Voilà donc l'intérêt de l'enfant, que tout le monde prétend soutenir — et certains sont probablement sincères au milieu d'une bonne bande de gros hypocrites — relégué au second, troisième, quatrième plan. Que faut-il à l'enfant pour réussir sa vie ? Quels enseignements ? Quelles connaissances ? Quelle pédagogie ? En quelle quantité ? Enseignée par quels personnels ? Formés comment ? Ce sont toutes ces questions que l'on ne pose pas, et pourtant ce sont elles qui, en réalité, dessinent ce qui peut le plus se rapprocher d'un « intérêt de l'enfant ». Je comprends que certains collègues aient la pancarte facile quand on voit qu'on se moque complètement de la question de l'école ou de celle du savoir pour privilégier celle de la garderie, car après tout, scolaire et périscolaire, quelle différence ? Tant que ça se quantifie en heures et en euros, finalement, c'est la même chose, non ?
Comment, en parlant des rythmes, on en oublie la musique
Comment en est-on arrivé là ? Ce serait fort long de tout reprendre depuis le début, mais un angle d'attaque me semble intéressant : celui des « rythmes scolaires ». Voilà l'une des plus belles impostures scientifiques de ces dernières décennies. Il paraîtrait que la fin d'après-midi est un moment privilégié pour la transmission des connaissances (j'ai même lu chez un chronotruc que le vendredi aprèm, c'était un créneau d'enfer !) Que les rythmes de nos rejetons du XXIe siècle doivent être calqués sur de pseudo-rythmes naturels, existant de tout temps dans le grand cycle de mes fesses de l'existence humaine, de Néanderthal jusqu'au Kévin plus trop Sapiens Sapiens. Arrêtez tout, bourreaux d'enfants ! Vous épuisez nos maternelles, éreintez nos primaires, disloquez nos collégiens et saturez nos lycéens. 6 heures de cours par jour en CM1, c'est trop ! On le sait, c'est prouvé, y'a pas à discuter, peu importe si vos grands parents avaient 30 heures de cours par semaine en primaire, eux4, et si vous-même en avez connu 26 ou 27. Là, 24, c'est bien le maximum, et même que l'UNSA et le SNUipp disent qu'en fait le bon chiffre, c'est 23 heures ! Ça, c'est dans l'intérêt de l'enfant5 !
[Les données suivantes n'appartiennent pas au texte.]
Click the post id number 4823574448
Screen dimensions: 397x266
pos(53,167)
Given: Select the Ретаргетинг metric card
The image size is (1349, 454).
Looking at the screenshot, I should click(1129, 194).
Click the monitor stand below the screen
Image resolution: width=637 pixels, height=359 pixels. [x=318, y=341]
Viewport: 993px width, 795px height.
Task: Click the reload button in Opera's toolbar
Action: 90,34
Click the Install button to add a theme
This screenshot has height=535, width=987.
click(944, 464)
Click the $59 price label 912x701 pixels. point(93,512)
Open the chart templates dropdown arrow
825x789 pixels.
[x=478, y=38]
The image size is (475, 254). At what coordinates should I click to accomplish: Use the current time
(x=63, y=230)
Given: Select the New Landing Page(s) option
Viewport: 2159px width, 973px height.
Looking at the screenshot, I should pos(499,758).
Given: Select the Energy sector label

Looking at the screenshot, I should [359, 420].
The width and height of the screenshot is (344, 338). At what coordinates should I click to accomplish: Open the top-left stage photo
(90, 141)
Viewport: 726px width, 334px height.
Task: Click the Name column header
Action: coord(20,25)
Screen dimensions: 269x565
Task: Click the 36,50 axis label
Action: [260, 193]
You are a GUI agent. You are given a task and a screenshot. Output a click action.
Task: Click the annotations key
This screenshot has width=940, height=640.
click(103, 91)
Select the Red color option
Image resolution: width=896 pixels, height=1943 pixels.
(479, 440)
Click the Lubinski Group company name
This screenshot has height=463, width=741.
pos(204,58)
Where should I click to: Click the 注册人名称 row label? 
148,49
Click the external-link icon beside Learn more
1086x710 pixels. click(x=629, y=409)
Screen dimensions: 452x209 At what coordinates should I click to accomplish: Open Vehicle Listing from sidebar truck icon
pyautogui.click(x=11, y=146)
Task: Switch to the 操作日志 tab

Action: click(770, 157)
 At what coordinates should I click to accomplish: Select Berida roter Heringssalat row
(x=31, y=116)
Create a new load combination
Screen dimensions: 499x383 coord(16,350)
Il en va de même pour le rythme de l'année ! C'est connu, l'enfant Cro Magnon enchaînait 7 semaines de cours et 2 semaines de repos, et Lucy n'avait que 6 semaines de grandes vacances, et ça, c'est la grande vérité rythmique éternelle de l'homme ! Peu importe, semble-t-il, que ceux qui défendent le dogme du « 7+2 » encensent par ailleurs la Finlande, dont le calendrier n'a rien, mais alors là rien à voir avec leur idéal, puisque les grandes vacances y font près de deux mois et demi : on n'est pas à une contradiction près dans l'idéologie du progrès des rythmes scolaires.
On l'aura compris : tout ça, c'est du vent, et les « rythmes scolaires » sont un cache-misère pour ne pas trop avoir à faire un bilan objectif de l'état de notre École, de peur de découvrir enfin — quelle surprise — qu'elle dysfonctionne sévère. Il m'a toujours semblé que l'intérêt de l'enfant était avant tout de pouvoir mener plus tard une vie libre et heureuse en s'appuyant sur un esprit critique qu'il aura pu construire grâce à des connaissances et à une culture solides. Qu'il devienne président de la République ou garagiste, ensuite, peu importe finalement, tant qu'on lui a donné la possibilité de développer le plus loin possible son potentiel et de choisir en toute connaissance de cause, et ce quel que soit son milieu social de départ. Le problème aujourd'hui, c'est que ce sont toujours les mêmes qui deviennent président de la République, et toujours les mêmes qui deviennent garagistes. Et là, croyez-m'en : les réformes des rythmes scolaires n'y changent rien, surtout quand elles consistent à chaque fois à donner un peu moins d'heures de cours. Tant mieux pour ceux qui sont aidés et soutenus par un contexte familial et culturel favorable : leur avance sur les autres s'accroît sans qu'ils aient à lever le petit doigt. Quant à ceux qui n'ont pas la même chance, c'est au nom de leur bien-être qu'on réduit chaque fois davantage leurs chances d'ascension sociale.
Je vous avais bien dit que c'était à vomir.
1. Je la rappelle car ma tendance à la logorrhée fait que le lecteur moyen a pu l'oublier : « qu'est-ce que l'intérêt de l'enfant ? »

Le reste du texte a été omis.